(Saved data entries)
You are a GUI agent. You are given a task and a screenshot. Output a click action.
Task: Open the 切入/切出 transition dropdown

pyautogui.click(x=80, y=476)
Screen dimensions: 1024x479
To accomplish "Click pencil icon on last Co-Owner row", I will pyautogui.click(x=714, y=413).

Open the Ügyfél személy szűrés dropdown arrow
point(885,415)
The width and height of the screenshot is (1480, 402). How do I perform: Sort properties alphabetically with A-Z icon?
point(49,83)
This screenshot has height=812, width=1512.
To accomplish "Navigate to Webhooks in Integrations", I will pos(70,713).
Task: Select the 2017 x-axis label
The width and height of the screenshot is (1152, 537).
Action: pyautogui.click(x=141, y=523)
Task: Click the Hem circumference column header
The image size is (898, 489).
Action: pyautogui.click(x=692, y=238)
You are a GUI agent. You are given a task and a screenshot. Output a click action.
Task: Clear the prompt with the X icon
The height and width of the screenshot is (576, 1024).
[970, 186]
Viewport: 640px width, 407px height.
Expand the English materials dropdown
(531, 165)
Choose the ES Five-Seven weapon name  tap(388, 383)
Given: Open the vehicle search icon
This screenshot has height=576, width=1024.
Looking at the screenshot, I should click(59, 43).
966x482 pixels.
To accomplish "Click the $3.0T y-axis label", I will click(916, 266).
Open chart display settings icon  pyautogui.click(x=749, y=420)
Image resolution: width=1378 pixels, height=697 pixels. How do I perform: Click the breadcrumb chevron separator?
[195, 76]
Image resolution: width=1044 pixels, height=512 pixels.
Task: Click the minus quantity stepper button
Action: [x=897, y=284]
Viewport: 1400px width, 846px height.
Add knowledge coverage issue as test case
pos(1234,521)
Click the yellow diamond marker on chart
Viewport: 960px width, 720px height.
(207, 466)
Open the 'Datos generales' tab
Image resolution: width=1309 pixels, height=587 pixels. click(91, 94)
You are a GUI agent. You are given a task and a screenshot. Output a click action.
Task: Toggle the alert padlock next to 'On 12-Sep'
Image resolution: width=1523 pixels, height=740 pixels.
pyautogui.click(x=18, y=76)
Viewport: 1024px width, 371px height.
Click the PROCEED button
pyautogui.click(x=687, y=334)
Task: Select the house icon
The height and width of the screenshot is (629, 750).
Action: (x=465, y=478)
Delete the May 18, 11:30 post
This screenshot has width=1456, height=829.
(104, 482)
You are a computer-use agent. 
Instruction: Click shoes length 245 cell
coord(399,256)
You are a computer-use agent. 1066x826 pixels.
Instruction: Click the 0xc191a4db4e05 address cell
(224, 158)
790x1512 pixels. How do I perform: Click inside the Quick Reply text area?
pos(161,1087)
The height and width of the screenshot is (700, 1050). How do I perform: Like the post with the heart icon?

◆ Action item ◆
The answer must consist of every line from the entries above that contains the string "will".

◆ Answer to this problem ◆
To accomplish "Click pencil icon on last Co-Owner row", I will pyautogui.click(x=714, y=413).
To accomplish "Navigate to Webhooks in Integrations", I will pos(70,713).
To accomplish "Click the $3.0T y-axis label", I will click(916, 266).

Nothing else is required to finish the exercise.